The bank, or, as it should more properly be called, the collection agency, is for all practical purposes a monopoly in determining the priorities for state investments in companies and factories and whether such investments are worthwhile. This is a historical mission that the bank received dozens of years ago, and it is the bank's source of influence over decisions affecting the fate of many investments. The bank determines which investments will receive government benefits, which factories will be built and how much support they will receive, and which factories will not be built.

Just in the last few weeks, two controversial investments made the headlines. The ministry's Investment Center supports both investments - Tower Semiconductor's Fab 2 plant, and the Coca Cola plant's relocation to Ashkelon - and the bank's survey unit prepared economic studies determining whether the investments were worthwhile. The organizational affiliation of this unit, which conducts 150 economic studies a year, makes one wonder. Even though the unit is independent of its parent, and there are those who claim that it is professional, it is nevertheless impossible to ignore the fact that it operates as part of a bank that collapsed because of management failures, irresponsible credit risks and an inefficient organizational structure.

There can be no doubt that this is an inappropriate address for making investment decisions involving billions of shekels of national resources, and it is completely unclear why this bank should have such an important responsibility. Even though the bank's management has changed, and the new bosses are not responsible for the bank's collapse, nevertheless, once the bank was sentenced to liquidation, there is no longer any reason to leave such important responsibilities in its hands.

The unit has accumulated valuable data on many sectors of the economy and individual companies, and it would thus be a very valuable asset to any buyer. If it were put up for sale, buyers would line up for the chance to acquire the unit and its information.

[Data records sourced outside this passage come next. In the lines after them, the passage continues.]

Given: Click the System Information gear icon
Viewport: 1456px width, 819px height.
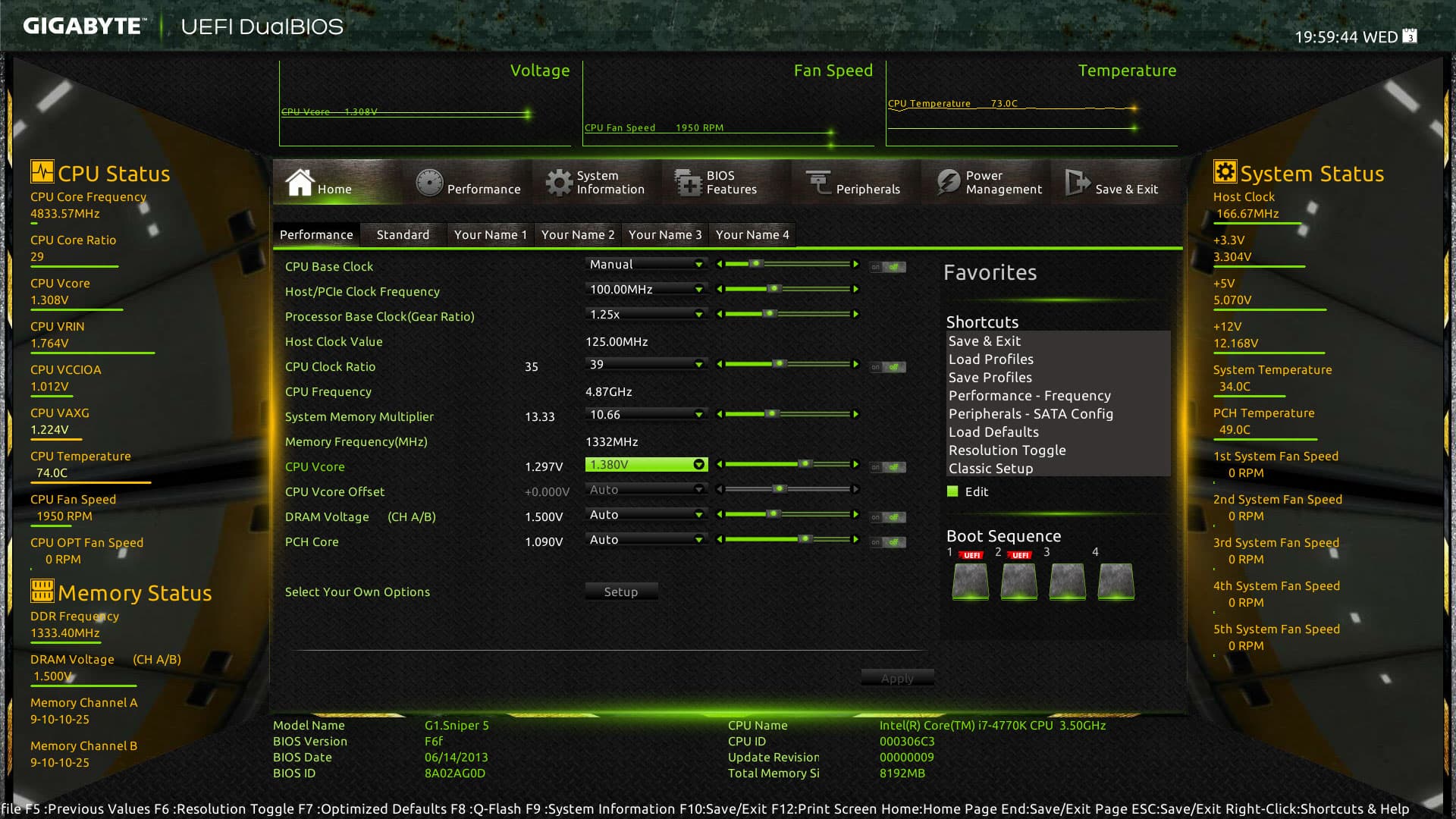Looking at the screenshot, I should click(x=559, y=183).
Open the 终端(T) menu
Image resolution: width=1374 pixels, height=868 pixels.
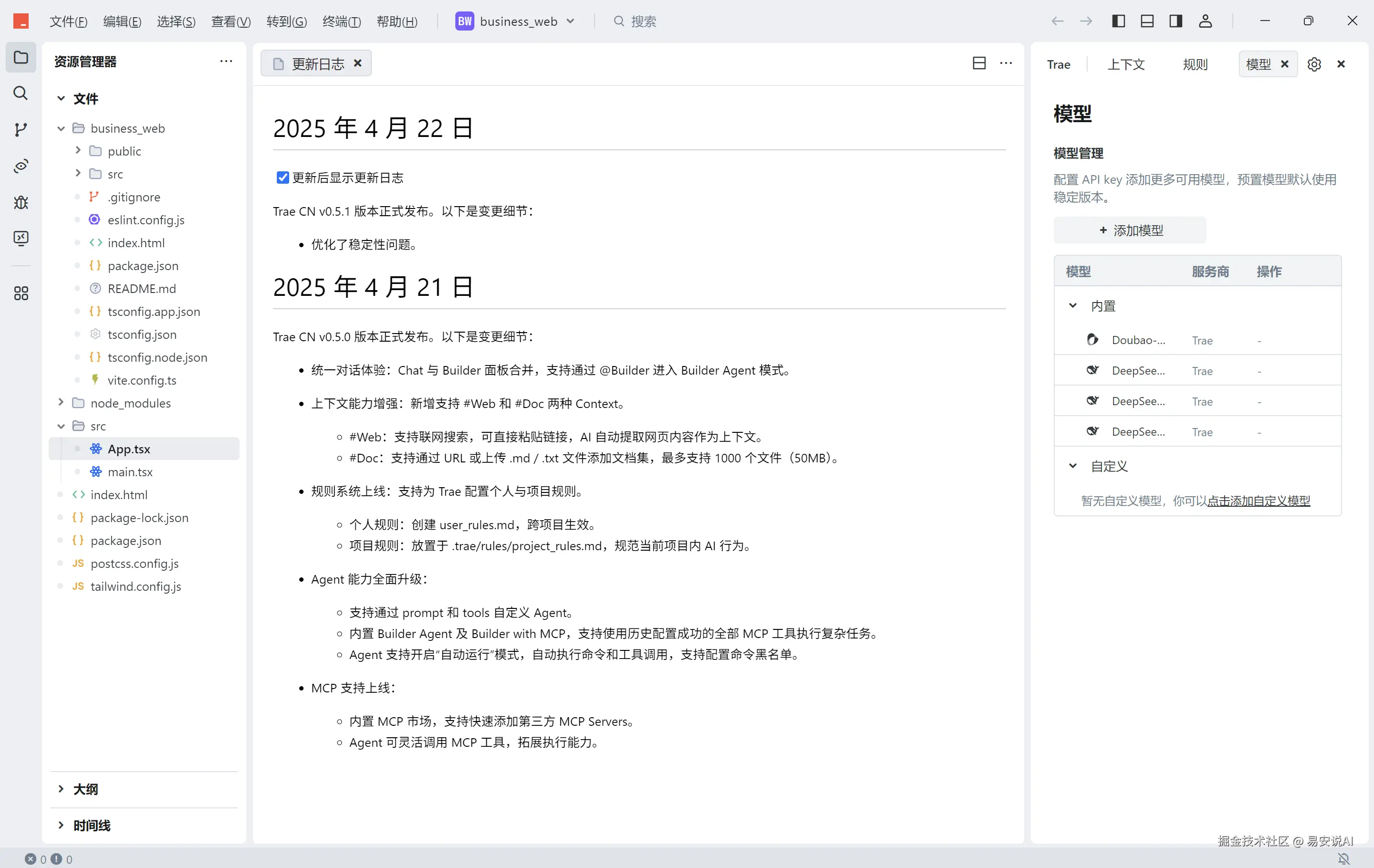click(x=341, y=21)
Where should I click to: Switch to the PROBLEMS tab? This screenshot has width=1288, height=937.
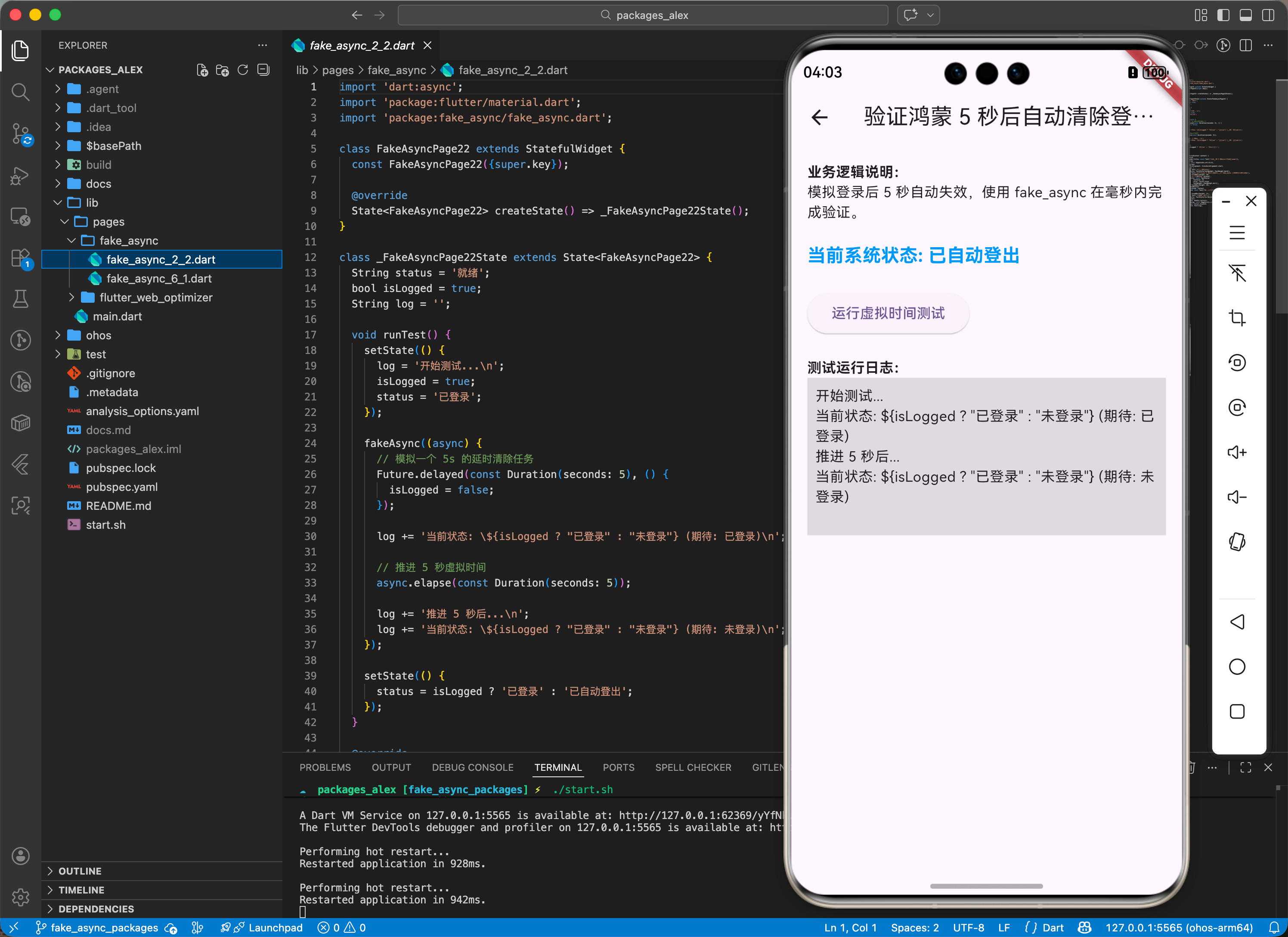pyautogui.click(x=325, y=767)
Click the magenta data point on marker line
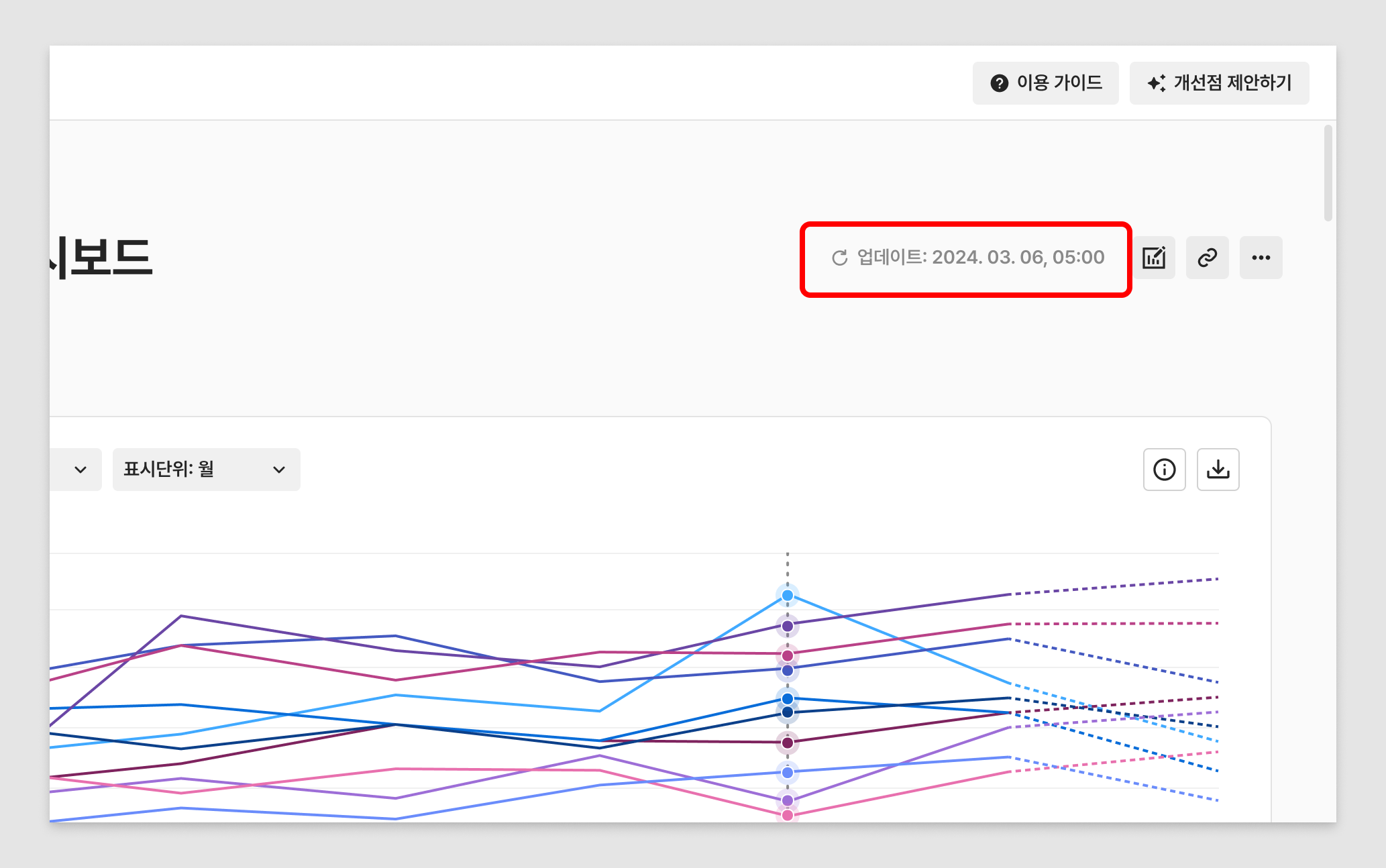This screenshot has width=1386, height=868. (788, 655)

The Investments Law is at the center of a battle between the Finance Ministry and the Industry Ministry, and in any case the law will be changed. It seems reasonable that as part of the new Investments Law, which will update the criteria used for determining investment grants, the procedure for preparing the surveys should also be changed. This change should include the identity of the body that performs these economic studies. Leaving a monopoly on setting priorities and judging the value of investments in the hands of a failed bank is a dangerous message for anyone who wants to see a rebirth of economic growth.